_WHAT NEEDS TO BE DONE_
From the data below, retype exactly the lines starting with the one that contains "ΠΡΩΤΗ (12, 240)" and ending with the one that contains "Χάθηκε η μπάλα", both included.

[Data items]
☆ ☆ ☆

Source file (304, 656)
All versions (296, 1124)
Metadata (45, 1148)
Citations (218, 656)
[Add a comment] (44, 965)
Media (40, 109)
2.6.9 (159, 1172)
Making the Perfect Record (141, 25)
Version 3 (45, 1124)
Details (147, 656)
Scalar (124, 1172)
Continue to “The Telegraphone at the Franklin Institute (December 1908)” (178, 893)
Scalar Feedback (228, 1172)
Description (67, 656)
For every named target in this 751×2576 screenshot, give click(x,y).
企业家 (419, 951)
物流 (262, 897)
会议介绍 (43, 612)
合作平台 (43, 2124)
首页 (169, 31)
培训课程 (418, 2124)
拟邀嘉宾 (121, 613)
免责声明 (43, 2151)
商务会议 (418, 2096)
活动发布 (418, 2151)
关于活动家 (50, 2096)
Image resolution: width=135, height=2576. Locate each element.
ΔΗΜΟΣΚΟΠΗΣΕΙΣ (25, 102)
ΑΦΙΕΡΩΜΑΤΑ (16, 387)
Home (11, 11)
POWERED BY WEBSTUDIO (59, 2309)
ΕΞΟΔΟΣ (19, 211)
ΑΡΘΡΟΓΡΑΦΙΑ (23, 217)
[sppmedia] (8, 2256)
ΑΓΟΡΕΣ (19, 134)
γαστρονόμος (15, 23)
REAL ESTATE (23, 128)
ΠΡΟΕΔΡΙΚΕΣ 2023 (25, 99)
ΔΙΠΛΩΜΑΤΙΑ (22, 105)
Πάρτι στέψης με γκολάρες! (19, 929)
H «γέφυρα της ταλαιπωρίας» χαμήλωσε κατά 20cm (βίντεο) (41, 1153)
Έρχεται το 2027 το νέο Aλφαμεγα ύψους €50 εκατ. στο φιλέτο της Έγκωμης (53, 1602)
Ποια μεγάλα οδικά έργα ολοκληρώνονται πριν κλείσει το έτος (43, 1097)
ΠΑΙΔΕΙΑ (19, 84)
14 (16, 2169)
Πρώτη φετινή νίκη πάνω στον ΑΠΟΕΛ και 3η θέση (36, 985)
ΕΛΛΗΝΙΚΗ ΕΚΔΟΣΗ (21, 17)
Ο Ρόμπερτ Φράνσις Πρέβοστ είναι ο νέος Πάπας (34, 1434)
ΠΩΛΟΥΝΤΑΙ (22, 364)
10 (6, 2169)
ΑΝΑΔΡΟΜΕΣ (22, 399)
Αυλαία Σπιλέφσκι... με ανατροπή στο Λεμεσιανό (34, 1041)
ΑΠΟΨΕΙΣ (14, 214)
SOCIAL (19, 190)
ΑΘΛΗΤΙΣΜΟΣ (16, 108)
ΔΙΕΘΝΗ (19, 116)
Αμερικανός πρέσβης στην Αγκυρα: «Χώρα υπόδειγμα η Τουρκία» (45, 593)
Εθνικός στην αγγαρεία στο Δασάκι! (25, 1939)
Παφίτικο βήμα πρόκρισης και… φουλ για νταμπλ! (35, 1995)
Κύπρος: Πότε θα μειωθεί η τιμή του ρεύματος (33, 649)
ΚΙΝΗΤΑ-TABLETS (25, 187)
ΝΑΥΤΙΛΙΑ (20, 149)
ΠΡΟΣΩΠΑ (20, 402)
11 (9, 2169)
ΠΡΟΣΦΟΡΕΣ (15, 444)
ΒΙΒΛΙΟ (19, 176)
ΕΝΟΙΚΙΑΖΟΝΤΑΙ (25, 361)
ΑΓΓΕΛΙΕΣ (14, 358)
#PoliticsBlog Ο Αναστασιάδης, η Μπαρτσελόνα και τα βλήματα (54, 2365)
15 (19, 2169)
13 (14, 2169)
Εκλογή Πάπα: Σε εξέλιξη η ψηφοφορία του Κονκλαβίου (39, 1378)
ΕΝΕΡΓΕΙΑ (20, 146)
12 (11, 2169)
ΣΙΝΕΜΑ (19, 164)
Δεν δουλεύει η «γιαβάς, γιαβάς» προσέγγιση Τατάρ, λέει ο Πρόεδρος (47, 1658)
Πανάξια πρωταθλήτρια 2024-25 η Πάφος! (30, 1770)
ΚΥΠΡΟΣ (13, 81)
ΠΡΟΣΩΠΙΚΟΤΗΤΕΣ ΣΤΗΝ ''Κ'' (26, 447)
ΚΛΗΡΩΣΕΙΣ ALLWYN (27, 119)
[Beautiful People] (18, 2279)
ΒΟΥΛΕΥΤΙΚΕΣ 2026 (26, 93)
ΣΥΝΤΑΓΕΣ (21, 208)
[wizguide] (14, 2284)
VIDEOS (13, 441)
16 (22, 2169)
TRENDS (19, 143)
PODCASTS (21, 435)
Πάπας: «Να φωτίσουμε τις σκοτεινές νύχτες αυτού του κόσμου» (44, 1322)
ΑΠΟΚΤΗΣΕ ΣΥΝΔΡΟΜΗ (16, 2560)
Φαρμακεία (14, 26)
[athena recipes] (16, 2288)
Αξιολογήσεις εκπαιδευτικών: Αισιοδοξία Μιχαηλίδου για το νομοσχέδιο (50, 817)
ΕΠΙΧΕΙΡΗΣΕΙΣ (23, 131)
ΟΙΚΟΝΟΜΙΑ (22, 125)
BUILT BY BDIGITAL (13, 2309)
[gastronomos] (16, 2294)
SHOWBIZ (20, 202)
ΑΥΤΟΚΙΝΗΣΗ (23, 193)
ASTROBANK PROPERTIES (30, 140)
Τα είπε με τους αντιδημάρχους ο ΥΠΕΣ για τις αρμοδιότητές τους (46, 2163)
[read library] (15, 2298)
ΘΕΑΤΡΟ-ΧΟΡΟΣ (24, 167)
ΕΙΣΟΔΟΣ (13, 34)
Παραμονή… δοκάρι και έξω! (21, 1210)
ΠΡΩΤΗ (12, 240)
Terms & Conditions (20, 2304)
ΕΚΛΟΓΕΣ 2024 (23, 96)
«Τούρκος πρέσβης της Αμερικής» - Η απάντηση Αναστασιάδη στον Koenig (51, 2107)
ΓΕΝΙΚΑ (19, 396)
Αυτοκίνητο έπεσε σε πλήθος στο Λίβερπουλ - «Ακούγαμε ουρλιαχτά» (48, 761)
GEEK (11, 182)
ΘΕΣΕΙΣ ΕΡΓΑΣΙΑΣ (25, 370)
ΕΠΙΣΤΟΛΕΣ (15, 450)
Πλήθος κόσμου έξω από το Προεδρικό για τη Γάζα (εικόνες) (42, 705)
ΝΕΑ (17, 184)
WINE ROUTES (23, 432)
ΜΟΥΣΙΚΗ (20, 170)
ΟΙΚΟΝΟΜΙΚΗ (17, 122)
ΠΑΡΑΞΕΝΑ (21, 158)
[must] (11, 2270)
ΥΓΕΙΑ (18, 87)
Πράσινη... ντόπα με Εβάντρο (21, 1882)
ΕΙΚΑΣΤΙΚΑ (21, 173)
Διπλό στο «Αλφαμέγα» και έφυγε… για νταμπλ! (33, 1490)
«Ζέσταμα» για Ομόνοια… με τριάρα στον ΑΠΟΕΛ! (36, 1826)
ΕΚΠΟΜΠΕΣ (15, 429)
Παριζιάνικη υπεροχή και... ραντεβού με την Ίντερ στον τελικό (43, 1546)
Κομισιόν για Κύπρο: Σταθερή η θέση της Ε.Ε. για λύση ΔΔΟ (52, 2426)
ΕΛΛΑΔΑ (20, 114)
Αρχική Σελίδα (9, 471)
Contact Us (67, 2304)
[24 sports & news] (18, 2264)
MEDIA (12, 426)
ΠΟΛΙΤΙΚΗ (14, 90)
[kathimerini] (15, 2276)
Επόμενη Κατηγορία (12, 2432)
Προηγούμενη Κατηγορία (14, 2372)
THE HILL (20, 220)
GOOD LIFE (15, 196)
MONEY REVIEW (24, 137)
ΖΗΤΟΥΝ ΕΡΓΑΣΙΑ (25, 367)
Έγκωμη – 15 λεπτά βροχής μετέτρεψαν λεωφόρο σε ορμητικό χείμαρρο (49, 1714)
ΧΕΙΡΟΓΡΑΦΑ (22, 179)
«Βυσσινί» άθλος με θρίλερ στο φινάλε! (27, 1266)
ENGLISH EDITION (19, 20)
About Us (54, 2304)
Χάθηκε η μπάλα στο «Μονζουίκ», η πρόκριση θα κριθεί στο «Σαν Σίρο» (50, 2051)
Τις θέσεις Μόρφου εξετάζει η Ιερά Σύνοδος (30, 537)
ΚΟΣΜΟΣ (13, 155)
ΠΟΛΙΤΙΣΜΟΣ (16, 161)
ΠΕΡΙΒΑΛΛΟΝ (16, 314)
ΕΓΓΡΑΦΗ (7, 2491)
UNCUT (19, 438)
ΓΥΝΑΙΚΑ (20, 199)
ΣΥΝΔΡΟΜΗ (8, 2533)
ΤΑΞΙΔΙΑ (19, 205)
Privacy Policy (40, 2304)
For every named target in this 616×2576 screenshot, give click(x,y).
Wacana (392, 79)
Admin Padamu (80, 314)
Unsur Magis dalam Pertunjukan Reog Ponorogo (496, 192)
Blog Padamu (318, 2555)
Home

☆ ☆ ☆

_EXERCISE ANSWER_
ΠΡΩΤΗ (12, 240)
Terms & Conditions (20, 2304)
ΕΚΛΟΓΕΣ 2024 (23, 96)
«Τούρκος πρέσβης της Αμερικής» - Η απάντηση Αναστασιάδη στον Koenig (51, 2107)
ΓΕΝΙΚΑ (19, 396)
Αυτοκίνητο έπεσε σε πλήθος στο Λίβερπουλ - «Ακούγαμε ουρλιαχτά» (48, 761)
GEEK (11, 182)
ΘΕΣΕΙΣ ΕΡΓΑΣΙΑΣ (25, 370)
ΕΠΙΣΤΟΛΕΣ (15, 450)
Πλήθος κόσμου έξω από το Προεδρικό για τη Γάζα (εικόνες) (42, 705)
ΝΕΑ (17, 184)
WINE ROUTES (23, 432)
ΜΟΥΣΙΚΗ (20, 170)
ΟΙΚΟΝΟΜΙΚΗ (17, 122)
ΠΑΡΑΞΕΝΑ (21, 158)
[must] (11, 2270)
ΥΓΕΙΑ (18, 87)
Πράσινη... ντόπα με Εβάντρο (21, 1882)
ΕΙΚΑΣΤΙΚΑ (21, 173)
Διπλό στο «Αλφαμέγα» και έφυγε… για νταμπλ! (33, 1490)
«Ζέσταμα» για Ομόνοια… με τριάρα στον ΑΠΟΕΛ! (36, 1826)
ΕΚΠΟΜΠΕΣ (15, 429)
Παριζιάνικη υπεροχή και... ραντεβού με την Ίντερ στον τελικό (43, 1546)
Κομισιόν για Κύπρο: Σταθερή η θέση της Ε.Ε. για λύση ΔΔΟ (52, 2426)
ΕΛΛΑΔΑ (20, 114)
Αρχική Σελίδα (9, 471)
Contact Us (67, 2304)
[24 sports & news] (18, 2264)
MEDIA (12, 426)
ΠΟΛΙΤΙΚΗ (14, 90)
[kathimerini] (15, 2276)
Επόμενη Κατηγορία (12, 2432)
Προηγούμενη Κατηγορία (14, 2372)
THE HILL (20, 220)
GOOD LIFE (15, 196)
MONEY REVIEW (24, 137)
ΖΗΤΟΥΝ ΕΡΓΑΣΙΑ (25, 367)
Έγκωμη – 15 λεπτά βροχής μετέτρεψαν λεωφόρο σε ορμητικό χείμαρρο (49, 1714)
ΧΕΙΡΟΓΡΑΦΑ (22, 179)
«Βυσσινί» άθλος με θρίλερ στο φινάλε! (27, 1266)
ENGLISH EDITION (19, 20)
About Us (54, 2304)
Χάθηκε η μπάλα στο «Μονζουίκ», η πρόκριση θα κριθεί στο «Σαν Σίρο» (50, 2051)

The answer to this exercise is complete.